Start of MATERIAL PROVIDED
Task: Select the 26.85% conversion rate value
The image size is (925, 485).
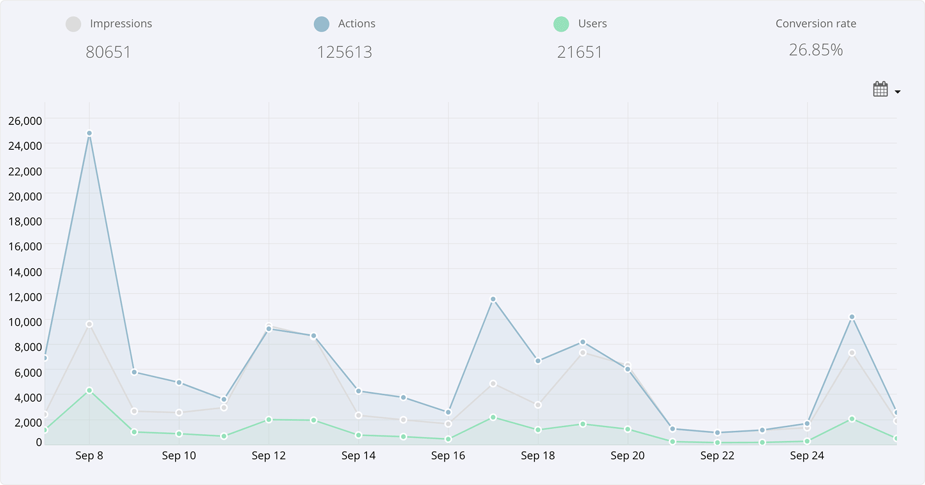Action: [x=816, y=50]
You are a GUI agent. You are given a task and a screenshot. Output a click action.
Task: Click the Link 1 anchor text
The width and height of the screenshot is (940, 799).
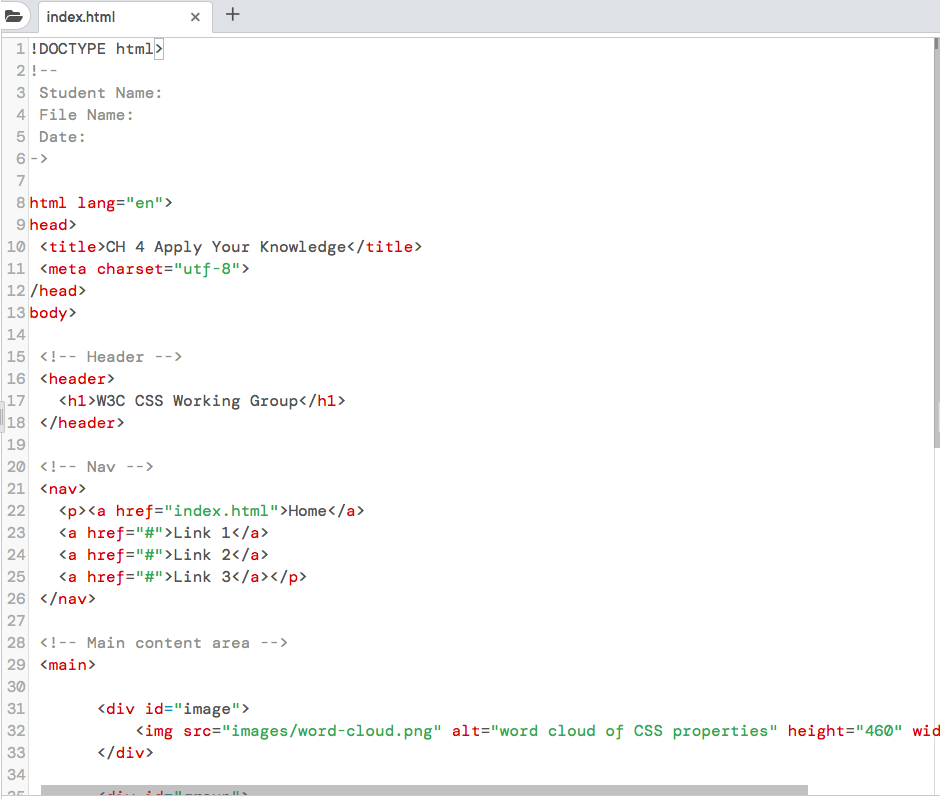click(x=199, y=532)
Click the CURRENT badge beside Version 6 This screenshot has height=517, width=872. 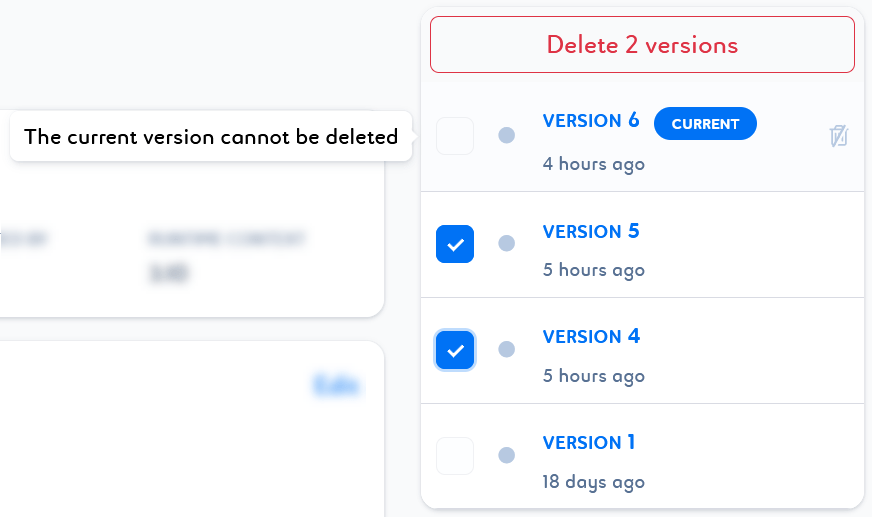tap(705, 123)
End of MATERIAL PROVIDED
Give again, word for word, only the lines that run from the top of the data above through the line with "Task: Click the Link 1 anchor text". Drop the pictures.

RESPONSE TO THE EXERCISE:
Task: Select the 26.85% conversion rate value
The image size is (925, 485).
Action: [x=816, y=50]
You are a GUI agent. You are given a task and a screenshot. Output a click action.
Task: Click the Link 1 anchor text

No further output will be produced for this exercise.